The Pandemic wasn’t the only surprise in store for Fr Trac.
Just as the first lockdown was coming to a conclusion, it was announced that Fr Mark Reynolds, Parish Priest of the neighbouring Parish of Surrey Hills Wattle Park, would be moving to St Jude’s Parish in Scoresby.
Surrey Hills Wattle Park Parish was then partnered with the CBD Parishes, resulting in Fr Trac’s second appointment as Assistant Priest to a further two churches and two schools.
Ordinarily, being assigned to a new parish begins with meeting the new parishioners and visiting the church – neither of which has been possible with metropolitan Melbourne still in Stage 4 lockdown. ‘Learning from our earlier experience, we took the same technique, same spirit and the same mindset that communication is key during this time of crisis,’ Fr Trac says.

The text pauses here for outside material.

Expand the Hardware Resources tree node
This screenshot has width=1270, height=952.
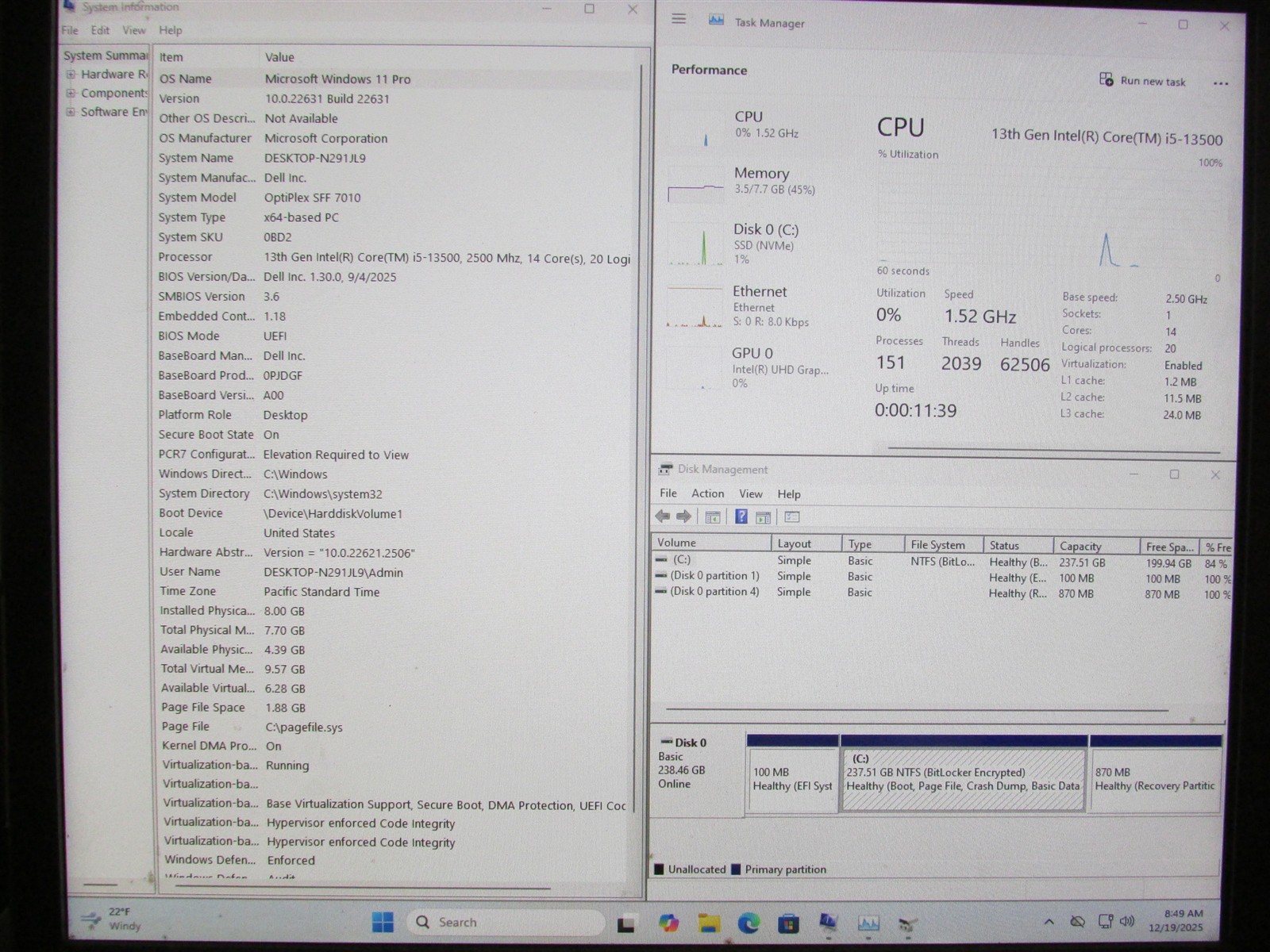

‘We began the process of building up the communication channels with Surrey Hills Wattle Park Parish. We have had no chance to see the parishioners and to introduce ourselves so we introduced ourselves with a video message.’
Despite the restrictions due to the pandemic, Fr Trac says COVID-19 has simply forced the parish leadership team to find new ways to connect with the local community.
‘I took the initiative of calling parishioners to assure them that while the church doors may be closed, their parishes are still open for them.’
The Pandemic has also presented some bittersweet moments for Fr Trac, including a recent experience of giving Last Rites to a COVID-19 patient at the Austin Hospital in Heidelberg.
‘It was quite a unique experience as I entered into the quarantine ward where no visitors or family have been allowed since March. Entering into the COVID-19 area, I kept reminding myself, despite the extreme emphasis on protection and personal hygiene, that I was giving the Sacrament of Anointing to a person, a human being; not treating a patient as a dangerous virus.
‘According to the nurses and doctor, 10 minutes after the anointing and my departure, the patient died peacefully. The family was quite touched that in the last moments of their father’s life, he was able to be visited by a priest on behalf of the whole family who could not be there because of the restrictions.’
Like many others, Fr Trac now spends most of his time on video calls with various groups within the parish – regular meetings with the social justice group, a parish virtual choir, video calls with the residents at the local aged care facilities and meeting students who are preparing to receive the sacraments. Just recently, he spent some time with the Grade 6 students of Our Lady of Good Counsel, Deepdene.
‘After a few minutes of getting to know one another, there were some absolutely brilliant questions from the students such as, “What can I do when I am angry? Can the Holy Spirit help?” Also, there were some questions to me about my priesthood. It was quite fascinating to hear how the young group of students wonder about the priesthood and religious life.
‘I pray that the Holy Spirit will continue to stir in the hearts of the young people with wonderings and positive thoughts about religious life.’
‘This is an extraordinary year with many external challenges for everyone, myself included,’ Fr Trac says, ‘but it is a great chance to reflect on how I live my ministry as a newly ordained priest.’